BRIEF: Report how many lines in the data include the string "will", and add nothing else.

(Dataset entries)
[Start of section]

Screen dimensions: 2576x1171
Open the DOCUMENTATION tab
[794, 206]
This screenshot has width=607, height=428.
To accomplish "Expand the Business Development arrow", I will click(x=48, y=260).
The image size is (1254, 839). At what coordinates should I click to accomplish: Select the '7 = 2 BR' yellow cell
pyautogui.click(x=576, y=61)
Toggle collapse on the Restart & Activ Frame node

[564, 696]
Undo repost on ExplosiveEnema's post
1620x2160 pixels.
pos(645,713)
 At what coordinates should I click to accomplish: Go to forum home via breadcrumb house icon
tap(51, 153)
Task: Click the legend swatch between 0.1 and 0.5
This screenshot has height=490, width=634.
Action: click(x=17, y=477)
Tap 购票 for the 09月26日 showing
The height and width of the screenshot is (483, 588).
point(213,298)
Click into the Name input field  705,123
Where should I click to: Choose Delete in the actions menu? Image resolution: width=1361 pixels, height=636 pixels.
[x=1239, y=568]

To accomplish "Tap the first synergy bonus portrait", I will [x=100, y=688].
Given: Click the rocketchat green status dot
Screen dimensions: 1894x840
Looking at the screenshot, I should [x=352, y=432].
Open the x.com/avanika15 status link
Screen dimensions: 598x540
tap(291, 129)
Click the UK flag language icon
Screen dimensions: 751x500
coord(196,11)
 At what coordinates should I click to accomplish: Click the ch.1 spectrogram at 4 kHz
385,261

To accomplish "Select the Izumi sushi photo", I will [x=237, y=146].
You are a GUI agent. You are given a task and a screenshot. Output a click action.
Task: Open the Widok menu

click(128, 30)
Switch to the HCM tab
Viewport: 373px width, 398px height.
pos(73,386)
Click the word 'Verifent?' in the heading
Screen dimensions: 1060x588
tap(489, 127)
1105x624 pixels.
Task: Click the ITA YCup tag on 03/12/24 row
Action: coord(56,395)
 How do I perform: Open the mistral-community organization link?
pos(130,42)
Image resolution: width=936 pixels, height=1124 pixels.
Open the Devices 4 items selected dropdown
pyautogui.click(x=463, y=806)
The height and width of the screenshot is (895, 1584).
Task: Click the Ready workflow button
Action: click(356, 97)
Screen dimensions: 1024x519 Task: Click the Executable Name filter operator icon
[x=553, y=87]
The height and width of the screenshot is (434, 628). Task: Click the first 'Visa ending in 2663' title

[End of section]

WRITTEN ANSWER: 3